PVLAN即私有VLAN,(Private VLAN),也称“虚拟局域网”。
PVLAN采用两层VLAN隔离技术,只有上层VLAN全局可见,下层VLAN相互隔离。如果将交换机或IP DSLAM设备的每个端口划为一个(下层)VLAN,则实现了所有端口的隔离。
PVLAN通常用于企业内部网,用来防止连接到某些接口或接口组的网络设备之间的相互通信,但却允许与默认网关进行通信。尽管设备处于不同VLAN中,它们可以使用相同的IP子网。
PVLAN实现在1个VLAN内的端口隔离。
所有端口都可以和混杂端口通信,群体VLAN内端口可以通信,群体VLAN间端口不能通信,隔离VLAN内部不能通信。
Primary VLAN分为三种:Primary VLAN,在Primary VLAN内的端口可以和关联到该Primary VLAN的Isolated VLAN和Community VLAN中的端口进行通信;Isolated VLAN,在Isolated VLAN内的端口之间是隔绝的,它们只可以和其相关联的Primary VLAN内的端口进行通信;Community VLAN,Community VLAN内的端口之间是可以通信的,也可以和其相关联的Primary VLAN内的端口进行通信, Community VLAN之间的端口不能相互通信;在Isolated VLAN内的端口不能和在Community VLAN内的端口进行通信。
只有不包含任何以太网端口的VLAN才能设置为Primary VLAN,只有设置了关联关系的Private VLAN才能Access类型的以太网端口设置为成员端口,普通VLAN若被设置成Primary VLAN,端口将被清空。

举例:


wKioL1NPKLHDAhZeAAHHUmAd620938.png


1-创建私有vlan的各种成员vlan


vlan 10;20;30;40
vlan 10
private-vlan primary
vlan 20
private-vlan community
exit
vlan 30
private-vlan community
exit
vlan 40
private-vlan isolated
exit
2-做VLAN之间的关联
van 20
private-vlan association 20;30;40
exit
验证配置
show vlan private-vlan
3-添加端口
vlan 10
sw in e1/1-5
exit
vlan 20
sw in e1/6-10
exit
vlan 30
sw in e1/11-15
exit
vlan 40
sw in e1/16-24
exit

验证配置:


switch#show vlan private-vlan


验证


在 VLAN10(primary vlan)中PING其余其余各VLAN内端口测试连通性(成功为全通)
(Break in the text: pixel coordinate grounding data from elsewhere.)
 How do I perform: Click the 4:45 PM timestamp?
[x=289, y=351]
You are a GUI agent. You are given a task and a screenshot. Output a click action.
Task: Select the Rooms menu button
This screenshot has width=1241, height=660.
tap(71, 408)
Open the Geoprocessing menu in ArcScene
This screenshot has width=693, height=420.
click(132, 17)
在 VLAN20(community vlan)中PING主VLAN(10)是通的,PING隔离VLAN(40)是不通的,PING VLAN内的端口是通的,PING其它团体VLAN是不通的。


在 VLAN30(community vlan)中同VLAN20一致。


在 VLAN40(Isolated vlan)中PING主VLAN是通的,PING其余所有端口均无法PING通。